USING SERVICE-LEARNING PROJECTS TO BRING SOCIOLOGY TO LIFE IN OUR CLASSROOMS
Francis Adu-Febiri, PhD
Sociology Teacher
Camosun College
For the past six years I have built into my sociology courses the pedagogy of service-learning. Service-Learning is about teachers guiding their students to “best provide meaningful service to a community, agency or organization while simultaneously gaining new skills, knowledge, and understanding as an integrated aspect of their academic [or job training] program” (Cress et al (2005, p. 1). In effect, service-learning projects provide students opportunities to apply the concepts and theories they learn in Sociology courses to problem-solve for families, communities, institutions, organizations, regions, countries and/or the world. Service learning is different from co-op, practicum and internship in that students do the project while still taking the course; they do not have to complete the semester course before they participate in the practical activities.
I use the following processes to guide students’ service-learning project selection, design, implementation and reporting:
1. Students are asked to use their passion and any sociological concepts of the course to select what they see as a major need in Canadian or Global society and show why they think it is an important need.
2. Based on what they identify as the cause(s) and patterns of this need they propose a creative idea to meet the need
3. They produce a design that shows realistic tasks, logistics, timelines, etc., to make the creative idea visible
4. They implement the design to practically to meet the need.
5. They produce a reflective report on this project, using their reflections to assess any relevant sociological concept(s) and paradigm(s) introduced in this course.
There are two factors that have compelled me to make service-learning projects an integral part of my Sociology courses:
1. The apparent disconnect between sociological analysis of and practical solutions to social problems: For many years when I introduce my sociology students to the topics of poverty, social inequality and inequity, and other social problems the scathing question that students ask me was, what practical solutions does sociology provide to these issues?
2. Students’ disengagement from sociological concepts and theories: In my classrooms when I refer to sociological concepts and theories that students are expected to know from their previous sociology courses, most of the students are unable to recall their meanings and applications.
In order to resolve these two major issues in the teaching and learning sociology, I use service-learning projects
(a) as pedagogy to connect sociology to practical ways of transforming lives in the social world and
(b) to meaningfully engage students in sociological concepts and theories to consolidate their understanding sustainably.

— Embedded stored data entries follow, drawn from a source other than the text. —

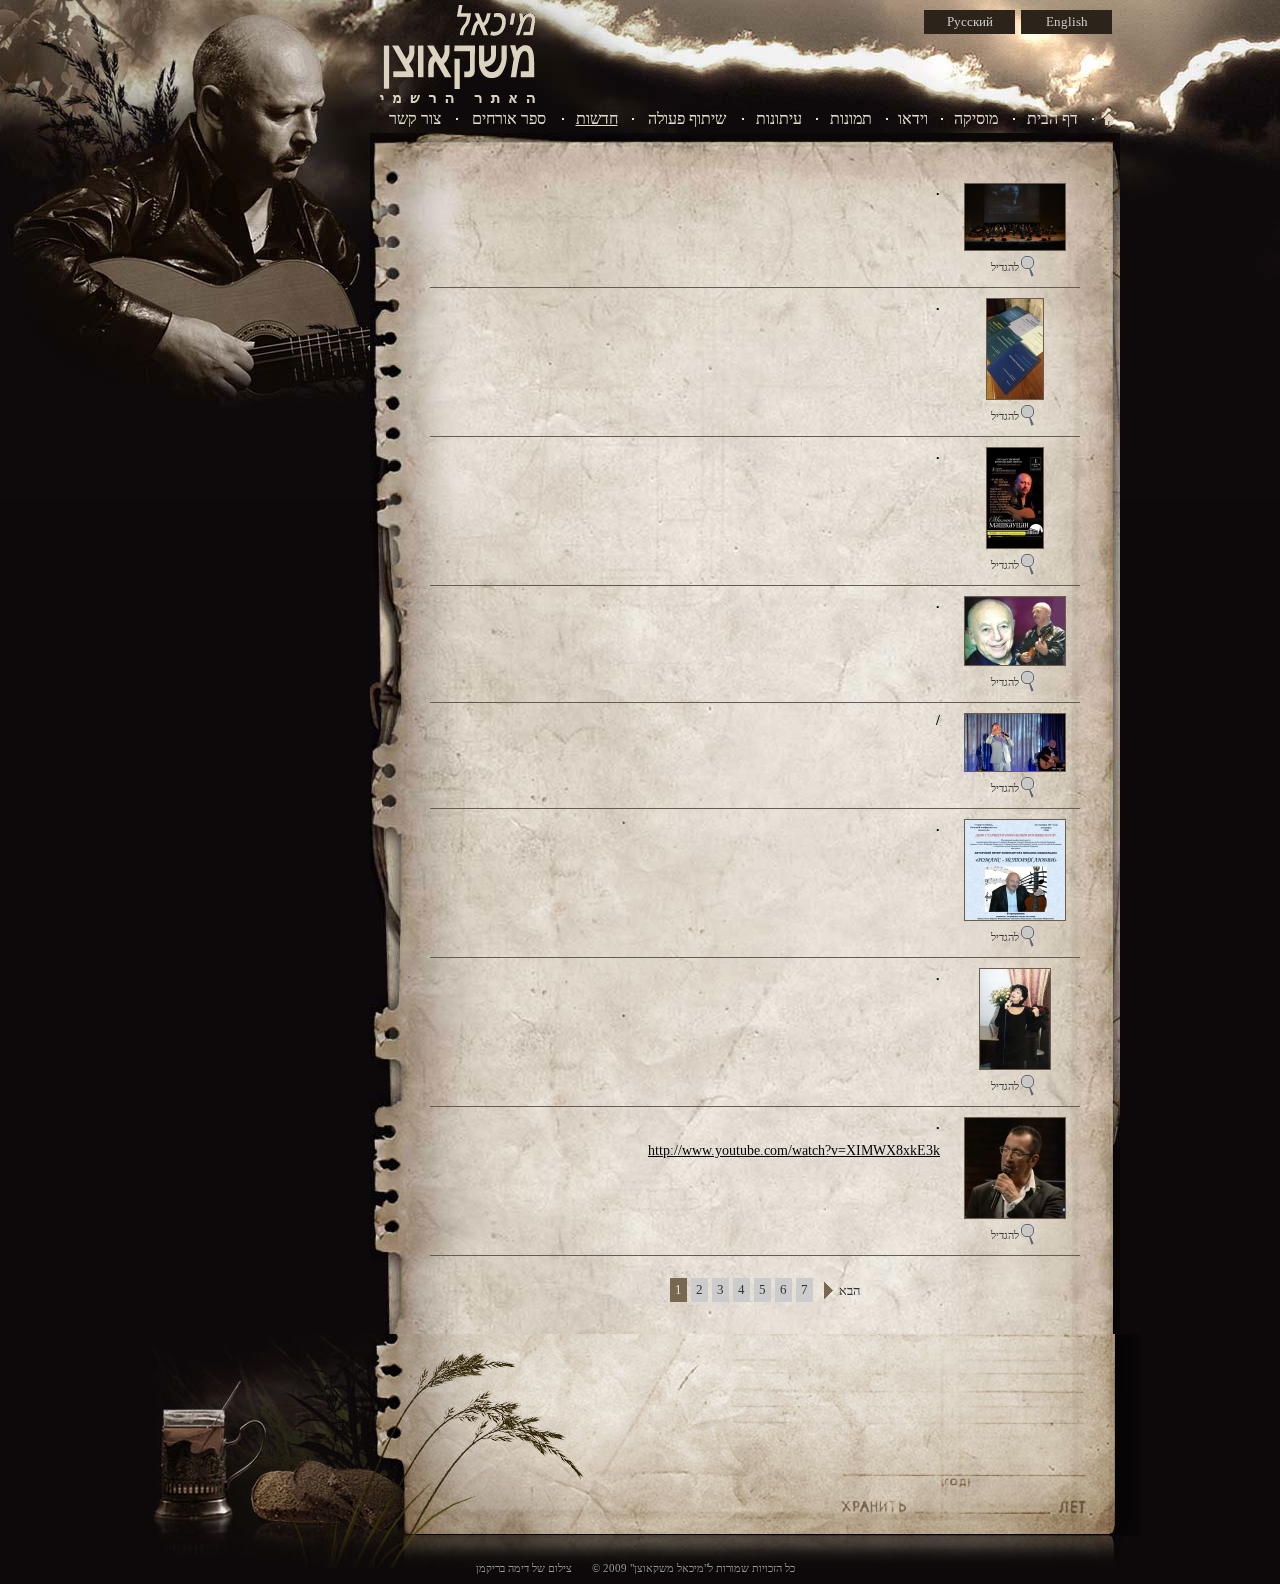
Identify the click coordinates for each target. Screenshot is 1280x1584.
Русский (970, 21)
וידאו (913, 118)
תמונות (851, 118)
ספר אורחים (509, 118)
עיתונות (779, 118)
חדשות (597, 118)
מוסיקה (976, 118)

Students have done many service-learning projects in my sociology classes. Projects range from microfinance for poor women entrepreneurs, feminine hygiene products for schoolgirls, and mobile phones for the poor, through Indigenous peoples diabetes awareness and community empowerment projects to various educational resources projects and vocational education in developing countries. These projects engage students to hone thinking application skills about concepts such as poverty, inequity/inequality, gender and patriarchy, sustainability, development, community, racialization, social construction, culture, political economy, human agency, and the human factor as well as sociological paradigms of functionalism, social conflict, interactionism, feminism, and structuration. In addition, students experience the practice of humanitarian qualities to develop deep connections with our common humanity.